Il governo britannico ha detto sì all’accordo sulla Brexit
Dopo oltre cinque ore di riunione a Downing Street, il governo britannico ha deciso di adottare la bozza d’accordo sulla Brexit definita a Bruxelles. Theresa May ha detto che «non è stata una decisione leggera» e la discussione è stata «lunga, dettagliata e spassionata» ma ha difeso il testo come il migliore possibile «nell’interesse nazionale». Secondo la premier, la bozza consentirà a Londra di «recuperare il controllo», mentre l’alternativa sarebbe stata «tornare alla casella numero uno» e rischiare di non attuare il mandato referendario. Il vertice europeo straordinario sulla Brexit potrebbe tenersi il 25 novembre. Il problema principale per la May sono ora gli unionisti nordirlandesi, che potrebbero far mancare il loro appoggio, fondamentale per avere la maggioranza in Parlamento: ieri sera erano furiosi, perché l’accordo raggiunto prevede di fatto un regime speciale per l’Irlanda del Nord, che rimarrebbe ancora più legata all’Europa di quanto non lo sarà la Gran Bretagna. E questo, agli occhi degli unionisti protestanti significa venire staccati dal Regno Unito e in prospettiva finire fagocitati dall’Irlanda cattolica. Altra minaccia per la May arriva dal suo stesso partito conservatore: molti sono insoddisfatti da un accordo che si prefigura come una «finta Brexit» e sono pronti a chiedere un voto di fiducia sulla premier, magari già oggi.

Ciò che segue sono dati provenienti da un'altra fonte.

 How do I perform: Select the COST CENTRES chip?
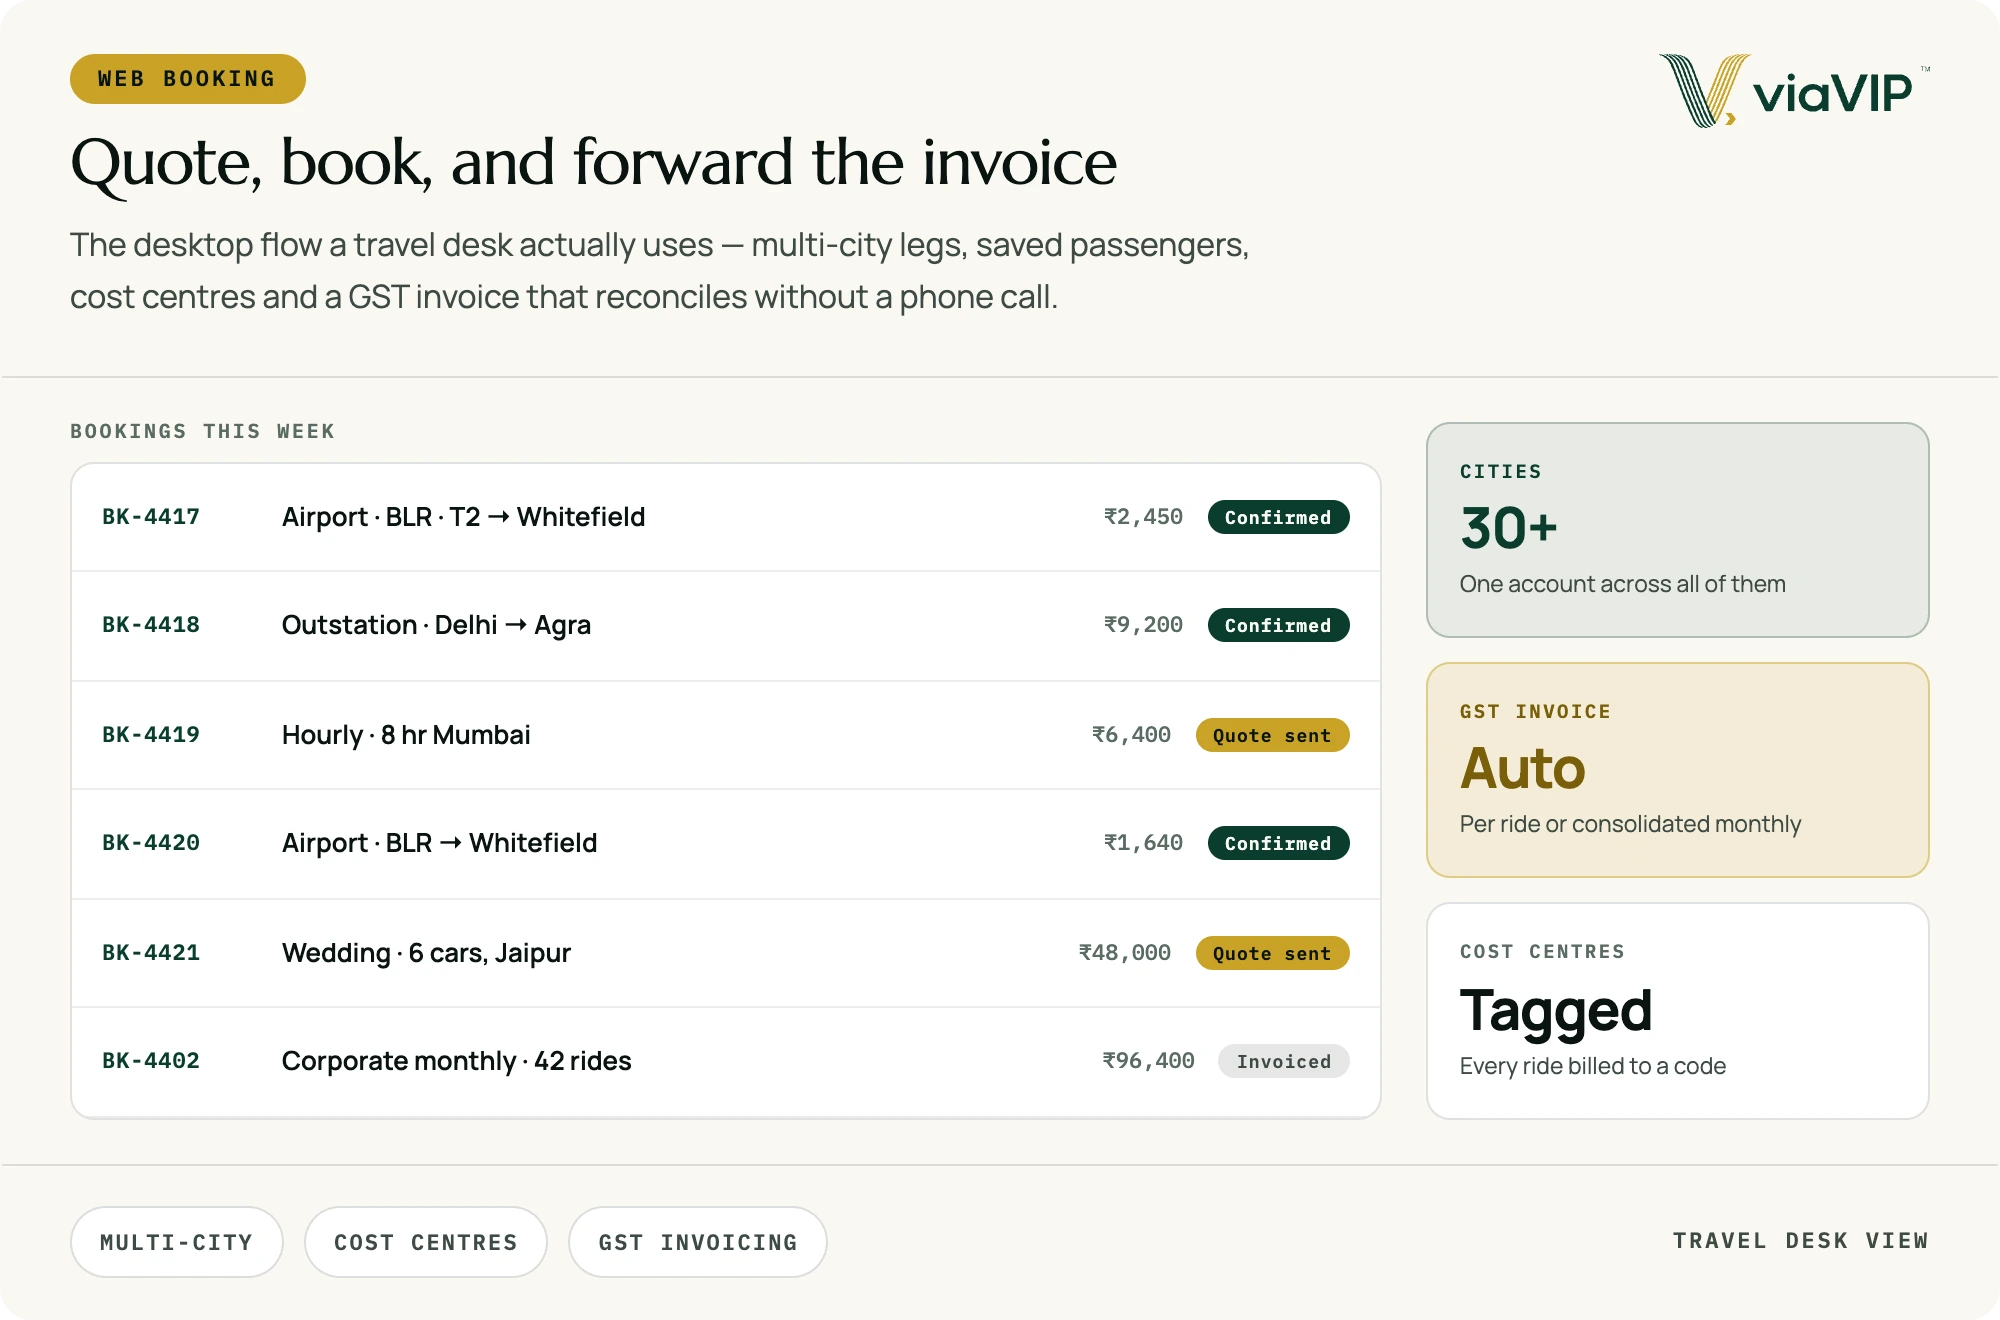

«L’accordo in questione, per semplificare le 500 pagine di cui è composto, delinea una “soft Brexit” in cui Downing Street cede su tutto, diritti dei cittadini Ue, buonuscita a Bruxelles, questione del confine irlandese. Anche questo era prevedibile: in una trattativa fra una singola nazione da una parte e ventisette dall’altra, non ci sono dubbi su chi abbia il coltello dalla parte del manico. In sostanza, la Gran Bretagna accetta di rimanere legata alla Ue con il cordone ombelicale dell’unione doganale, collocata per così dire sul terzo cerchio dei satelliti dell’Unione, lo stesso in cui si trova la Turchia. Ufficialmente è una soluzione temporanea, destinata a durare due-tre anni; in pratica, se non si troverà altro modo di tenere aperta la frontiera fra Belfast e Dublino, salvaguardando la pace del 1998, potrebbe diventare definitiva» [Franceschini, Rep].